Return exactly, and only, the lines from the line containing "Given: Select Export" through the final line of the records below, both included.

━━━ Data supplied ━━━

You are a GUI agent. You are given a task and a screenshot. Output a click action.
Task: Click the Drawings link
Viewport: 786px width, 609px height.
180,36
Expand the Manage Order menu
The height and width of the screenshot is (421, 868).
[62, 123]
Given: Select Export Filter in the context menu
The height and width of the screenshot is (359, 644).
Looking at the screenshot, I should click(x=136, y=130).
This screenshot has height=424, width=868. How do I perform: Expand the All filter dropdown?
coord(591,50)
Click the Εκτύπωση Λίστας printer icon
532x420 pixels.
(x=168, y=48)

━━━

■ Problem solution
Given: Select Export Filter in the context menu
The height and width of the screenshot is (359, 644).
Looking at the screenshot, I should click(x=136, y=130).
This screenshot has height=424, width=868. How do I perform: Expand the All filter dropdown?
coord(591,50)
Click the Εκτύπωση Λίστας printer icon
532x420 pixels.
(x=168, y=48)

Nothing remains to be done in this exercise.